I fenomeni franosi sono frequenti nella Val Cortella © Pietro Scairato

“A maggio del 2023 il presidente della Regione Veneto Zaia ha trasmesso l’elenco degli interventi di urgente realizzazione per il contrasto alla scarsità idrica al ministero delle Infrastrutture e dei trasporti. Tra questi anche quello della diga sul Vanoi, con una richiesta di finanziamento pari a 150 milioni di euro -ricorda da Belluno Alessandro Del Bianco, segretario provinciale del Partito democratico-. Abbiamo raccolto migliaia di firme e presentato un ordine del giorno ai consigli comunali e a quello provinciale contro l’invaso, oltre che una nuova mozione in consiglio regionale e un’interrogazione in Parlamento per chiedere la sospensione del finanziamento al progetto. Molte amministrazioni comunali si sono pronunciate contro, come anche le Province di Belluno e di Trento”. “Di questa faccenda contestiamo l’assenza di trasparenza”, dice riferendosi al diniego ricevuto dalla Provincia autonoma di Trento di accesso agli atti relativi all’assegnazione della progettazione al Consorzio di bonifica Brenta. “L’Autorità nazionale anticorruzione ha sollevato una serie di perplessità sull’affidamento della progettazione”, avverte il segretario parlando, inoltre, di una strumentalizzazione della questione climatica per giustificare l’urgenza del progetto.

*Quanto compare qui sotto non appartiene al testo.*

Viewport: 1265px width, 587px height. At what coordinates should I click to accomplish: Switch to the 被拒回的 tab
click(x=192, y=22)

E a proposito di urgenza, in occasione di Fieragricola 2024, il commissario straordinario per la crisi idrica, Nicola dell’Acqua, ha dichiarato che se un territorio ne ha la necessità, si devono realizzare anche le dighe. “Affermazione perentoria e autoreferenziale quella del commissario, per altro organo tecnico amministrativo privo di legittimazione democratica, che fa intendere, attraverso parametri fattuali di necessità e urgenza, la determinazione di disconoscere e rimuovere buone ragioni di dissenso e unitarie azioni di opposizioni delle comunità territoriali contro alcuni interventi strutturali anacronistici e insostenibili”, commenta Valter Bonan, ex presidente del Parco nazionale dolomiti bellunesi. “Questo approccio anomalo e centralistico è messo in pratica dal Decreto legge n. 39 del 2023, o Decreto siccità, che presenta evidenti torsioni di quasi una decina di articoli costituzionali e un pericoloso utilizzo dei poteri sostitutivi dello Stato rispetto alle competenze istituzionali decentrate e al diritto fondamentale di partecipazione dei cittadini nel governo dei beni comuni”. 

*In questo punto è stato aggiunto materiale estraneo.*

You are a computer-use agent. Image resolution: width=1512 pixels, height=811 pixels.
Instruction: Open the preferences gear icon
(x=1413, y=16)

Eppure di alternative alla diga ce ne sarebbero, come le aree forestali di infiltrazione che facilitano la ricarica degli acquiferi tramite sistemi costituiti da apposite scoline e specie vegetali. Questa soluzione è stata suggerita da Arturo Lorenzoni, docente di Economia dell’energia presso l’Università di Padova, sempre in occasione dell’incontro informativo del 4 febbraio, dove ha spiegato come per il cambiamento climatico le precipitazioni siano sempre più concentrate e facciano fatica a penetrare nel suolo, da qua la necessità di aumentarne la permeabilità. Almeno di quel poco che ne rimane, considerato che il Veneto è la seconda Regione in Italia per consumo di suolo.

“Con la realizzazione della diga sul Vanoi si rischia di scatenare un’inedita guerra, tra ricchi, per l’acqua -conclude Daniele Gubert-. L’acqua è di tutti e, in Trentino come in Veneto, vanno adottate misure per risparmiarla e alternative sostenibili prima di invocare la grande opera”.